_Ausgangstext:_
'''

Alle Kinder arbeiten mit

Alle arbeiten mit: Das Boot wird mit Vorräten gefüllt.
Foto: LIvia Vonaesch / zVg

Zugleich hat jeder und jede an Bord seine Aufgaben. Eine Filmszene zeigt die älteste Tochter Salina (19) als sie Wache hält. Der Blick der damals 13-Jährigen ist von einer Ruhe und mit solcher Klarheit auf den Horizont gerichtet, dass sie um vieles älter wirkt. Wird man als Kind in einer solchen Umgebung schneller erwachsen, vielleicht zu schnell? So die Frage in die Runde der Kinder beim Treffen in Engelberg. Noé (15) meldet sich: «Wir wurden da ja langsam herangeführt. Ein Jahr lang sind Mami und Papi bei der Wache dabei, dann ein älteres Geschwister. Man kann sie innert Sekunden wecken, wenn etwas ist.» Die Gefahren bei der Querung: Eine Kollision mit einem Container, der von einem Frachter gefallen ist oder ein schlafender Wal. Manchmal, wenn Noé einen Funkspruch zu einem anderen Schiff absendet, wird er wegen seiner Kinderstimme nicht ernst genommen. «Dann muss Papi nochmals ans Gerät.» Inzwischen ist Noé im Stimmbruch.

Eine ihrer grössten Krise erlebt die Familie im Jahr 2017. In einem heftigen Sturm lösen sich die Taue ihres Bootes im Hafen, als sie in Island überwintern. Die Familie erleidet Schiffbruch. Die Rettung kommt in den Medien, in den Leserkommentaren werden die Eltern teils heftig kritisiert. Das Boot ist schwer beschädigt, weil es im Hafen an Mauern aufschlägt. Die Familie bleibt unverletzt. Das geht nicht spurlos an ihnen vorbei. Es ist eine Phase, in der nicht klar ist, ob und wie es weitergehen soll. Die älteste Tochter Salina wird zum Teenager und will die Matura machen, um Walforscherin zu werden. Eine weitere Herausforderung: Als Auslandschweizer können die Kinder der Schwörers in der Schweiz nicht mehr umsonst zur Schule.

Die Kinder wachsen auf engem Raum auf, aber sehen dabei die ganze Welt.
Foto: LIvia Vonaesch / zVg

Eine brutal schöne Zeit

Schliesslich nimmt die Familie mit der reparierten «Pachamama» («Mutter Erde» in der Sprache der Inkas) wieder Fahrt auf. Den Wunsch ihrer heranwachsenden Tochter Salina, das Gymnasium in der Schweiz zu machen, nehmen die Eltern ernst und suchen nach Möglichkeiten. Über die Zeit auf dem Boot sagt die 19-Jährige: «Das ist wie ein riesiger Schatz, den ich für immer bei mir habe. Davon möchte auf jeden Fall etwas weitergeben in meinem Leben.» Ihr Bruder Andri sagt es so: «Was wir alles erlebt haben, das war einfach brutal schön.»

'''

_Ihre Aufgabe:_ Schreiben Sie aus dem Ausgangstext die Stelle von „Eine ihrer grössten“ bis einschließlich „umsonst zur Schule.“ wortgetreu ab.

_Gesammeltes Material:_
'''

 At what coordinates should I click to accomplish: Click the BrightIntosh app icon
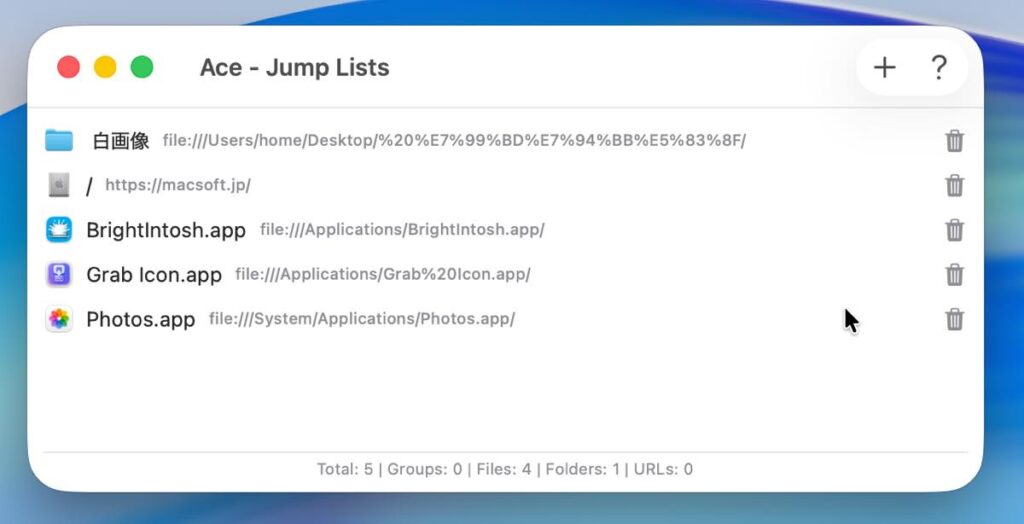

'''

_Antwort:_
Eine ihrer grössten Krise erlebt die Familie im Jahr 2017. In einem heftigen Sturm lösen sich die Taue ihres Bootes im Hafen, als sie in Island überwintern. Die Familie erleidet Schiffbruch. Die Rettung kommt in den Medien, in den Leserkommentaren werden die Eltern teils heftig kritisiert. Das Boot ist schwer beschädigt, weil es im Hafen an Mauern aufschlägt. Die Familie bleibt unverletzt. Das geht nicht spurlos an ihnen vorbei. Es ist eine Phase, in der nicht klar ist, ob und wie es weitergehen soll. Die älteste Tochter Salina wird zum Teenager und will die Matura machen, um Walforscherin zu werden. Eine weitere Herausforderung: Als Auslandschweizer können die Kinder der Schwörers in der Schweiz nicht mehr umsonst zur Schule.